Could you reproduce every line of the data below word for word, leaving out the pictures?
------------
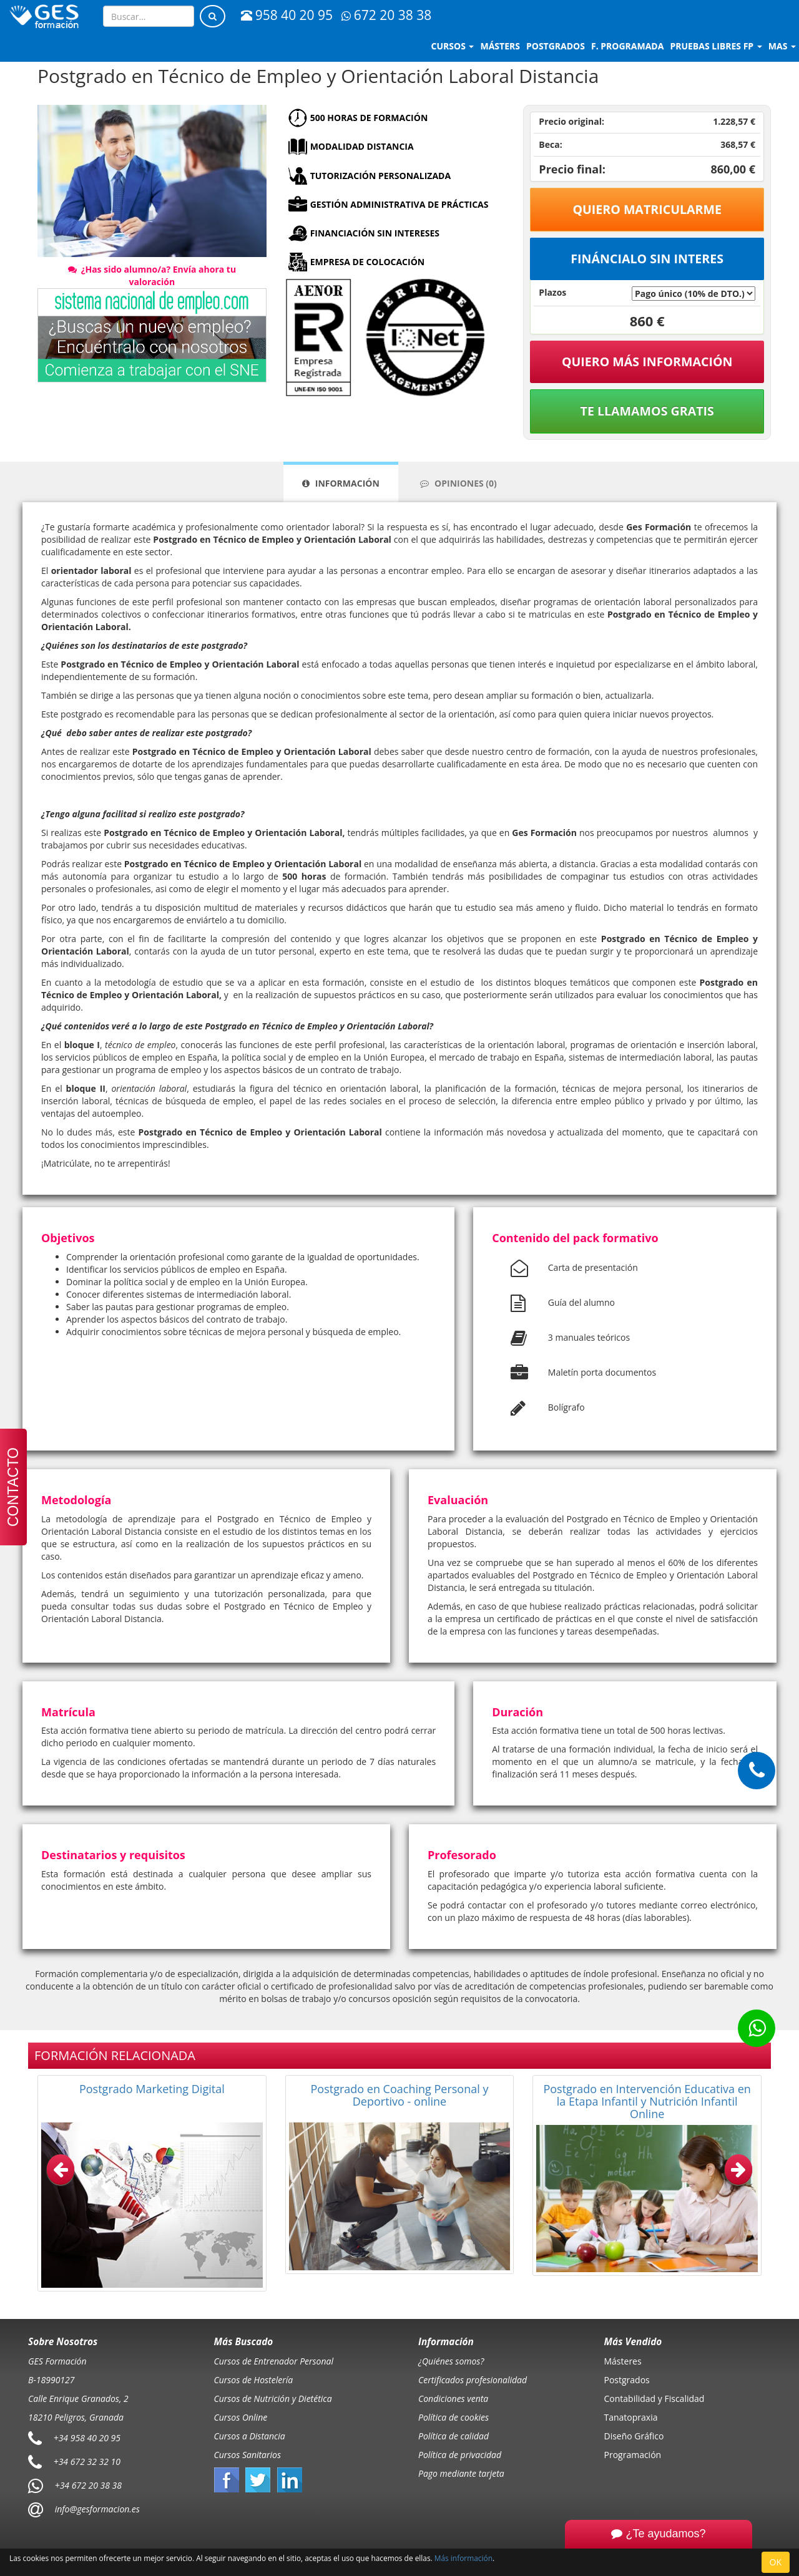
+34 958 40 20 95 (87, 2438)
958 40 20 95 (287, 15)
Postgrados (627, 2380)
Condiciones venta (453, 2398)
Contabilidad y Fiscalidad (654, 2398)
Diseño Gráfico (634, 2436)
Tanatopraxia (631, 2417)
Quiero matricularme (647, 209)
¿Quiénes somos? (451, 2361)
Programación (633, 2455)
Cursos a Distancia (249, 2436)
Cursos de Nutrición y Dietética (273, 2398)
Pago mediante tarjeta (461, 2473)
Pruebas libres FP (716, 46)
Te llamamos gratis (647, 410)
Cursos (452, 46)
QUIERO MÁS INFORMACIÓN (647, 361)
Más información (463, 2558)
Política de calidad (453, 2436)
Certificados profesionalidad (472, 2380)
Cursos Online (241, 2417)
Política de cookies (453, 2417)
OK (776, 2562)
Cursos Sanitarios (248, 2455)
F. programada (627, 46)
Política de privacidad (459, 2455)
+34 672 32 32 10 (87, 2461)
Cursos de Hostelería (253, 2380)
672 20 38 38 (386, 15)
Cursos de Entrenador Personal (274, 2361)
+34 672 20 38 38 (88, 2485)
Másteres (623, 2361)
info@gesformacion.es (96, 2509)
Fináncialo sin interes (647, 258)
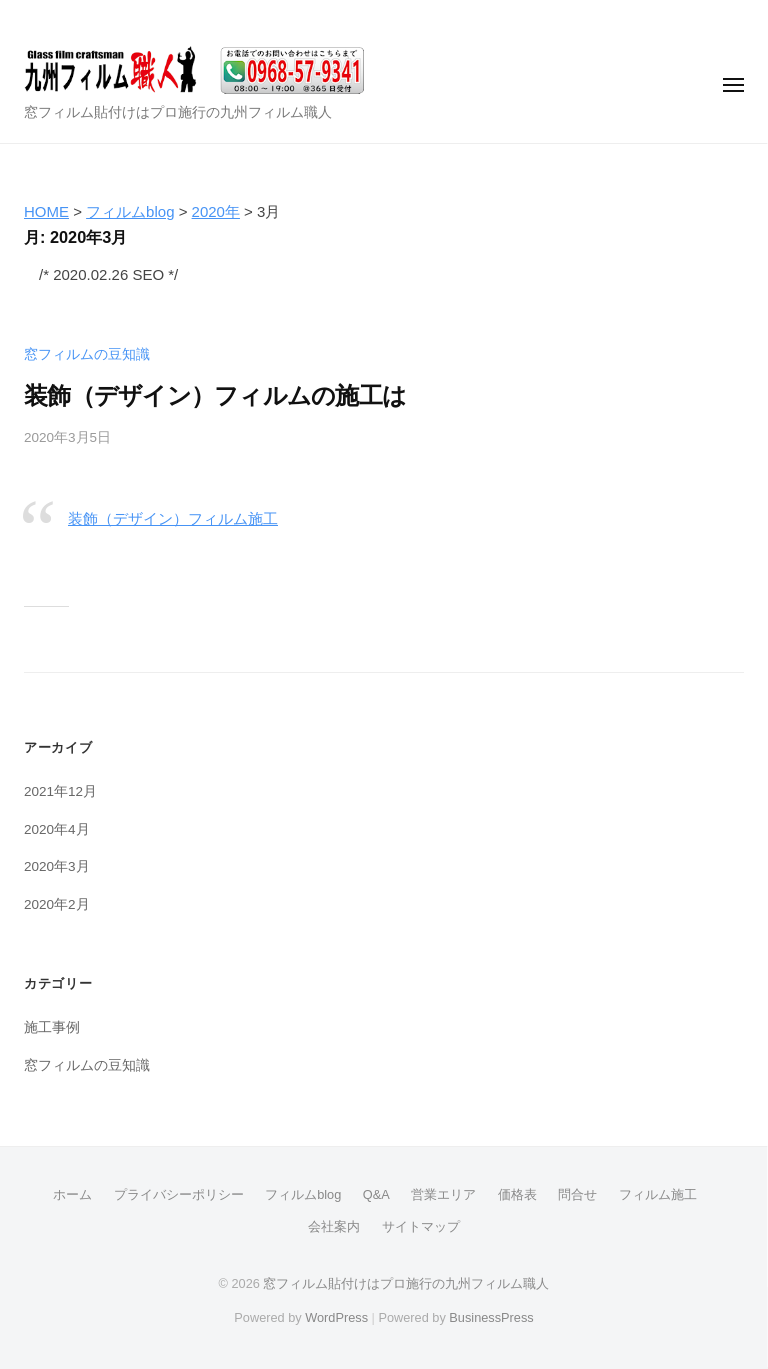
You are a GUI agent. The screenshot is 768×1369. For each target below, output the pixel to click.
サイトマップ (421, 1226)
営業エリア (443, 1194)
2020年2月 (57, 904)
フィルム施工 (658, 1194)
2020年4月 (57, 829)
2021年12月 (60, 791)
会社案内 (334, 1226)
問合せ (577, 1194)
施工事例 (52, 1027)
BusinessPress (491, 1317)
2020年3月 (57, 866)
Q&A (376, 1194)
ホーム (72, 1194)
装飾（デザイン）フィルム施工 (173, 518)
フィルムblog (303, 1194)
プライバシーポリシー (179, 1194)
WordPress (336, 1317)
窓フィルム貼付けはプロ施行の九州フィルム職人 (406, 1283)
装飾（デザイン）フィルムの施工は (215, 395)
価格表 (517, 1194)
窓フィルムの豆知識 (87, 354)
------------
#### Result of this exercise:
+34 958 40 20 95 (87, 2438)
958 40 20 95 (287, 15)
Postgrados (627, 2380)
Condiciones venta (453, 2398)
Contabilidad y Fiscalidad (654, 2398)
Diseño Gráfico (634, 2436)
Tanatopraxia (631, 2417)
Quiero matricularme (647, 209)
¿Quiénes somos? (451, 2361)
Programación (633, 2455)
Cursos a Distancia (249, 2436)
Cursos de Nutrición y Dietética (273, 2398)
Pago mediante tarjeta (461, 2473)
Pruebas libres FP (716, 46)
Te llamamos gratis (647, 410)
Cursos (452, 46)
QUIERO MÁS INFORMACIÓN (647, 361)
Más información (463, 2558)
Política de calidad (453, 2436)
Certificados profesionalidad (472, 2380)
Cursos Online (241, 2417)
Política de cookies (453, 2417)
OK (776, 2562)
Cursos Sanitarios (248, 2455)
F. programada (627, 46)
Política de privacidad (459, 2455)
+34 672 32 32 10 (87, 2461)
Cursos de Hostelería (253, 2380)
672 20 38 38 (386, 15)
Cursos de Entrenador Personal (274, 2361)
+34 672 20 38 38 (88, 2485)
Másteres (623, 2361)
info@gesformacion.es (96, 2509)
Fináncialo sin interes (647, 258)
You are a GUI agent. The screenshot is 768×1369. For each target below, output the pixel to click.
サイトマップ (421, 1226)
営業エリア (443, 1194)
2020年2月 (57, 904)
フィルム施工 (658, 1194)
2020年4月 (57, 829)
2021年12月 (60, 791)
会社案内 (334, 1226)
問合せ (577, 1194)
施工事例 (52, 1027)
BusinessPress (491, 1317)
2020年3月 (57, 866)
Q&A (376, 1194)
ホーム (72, 1194)
装飾（デザイン）フィルム施工 (173, 518)
フィルムblog (303, 1194)
プライバシーポリシー (179, 1194)
WordPress (336, 1317)
窓フィルム貼付けはプロ施行の九州フィルム職人 (406, 1283)
装飾（デザイン）フィルムの施工は (215, 395)
価格表 (517, 1194)
窓フィルムの豆知識 (87, 354)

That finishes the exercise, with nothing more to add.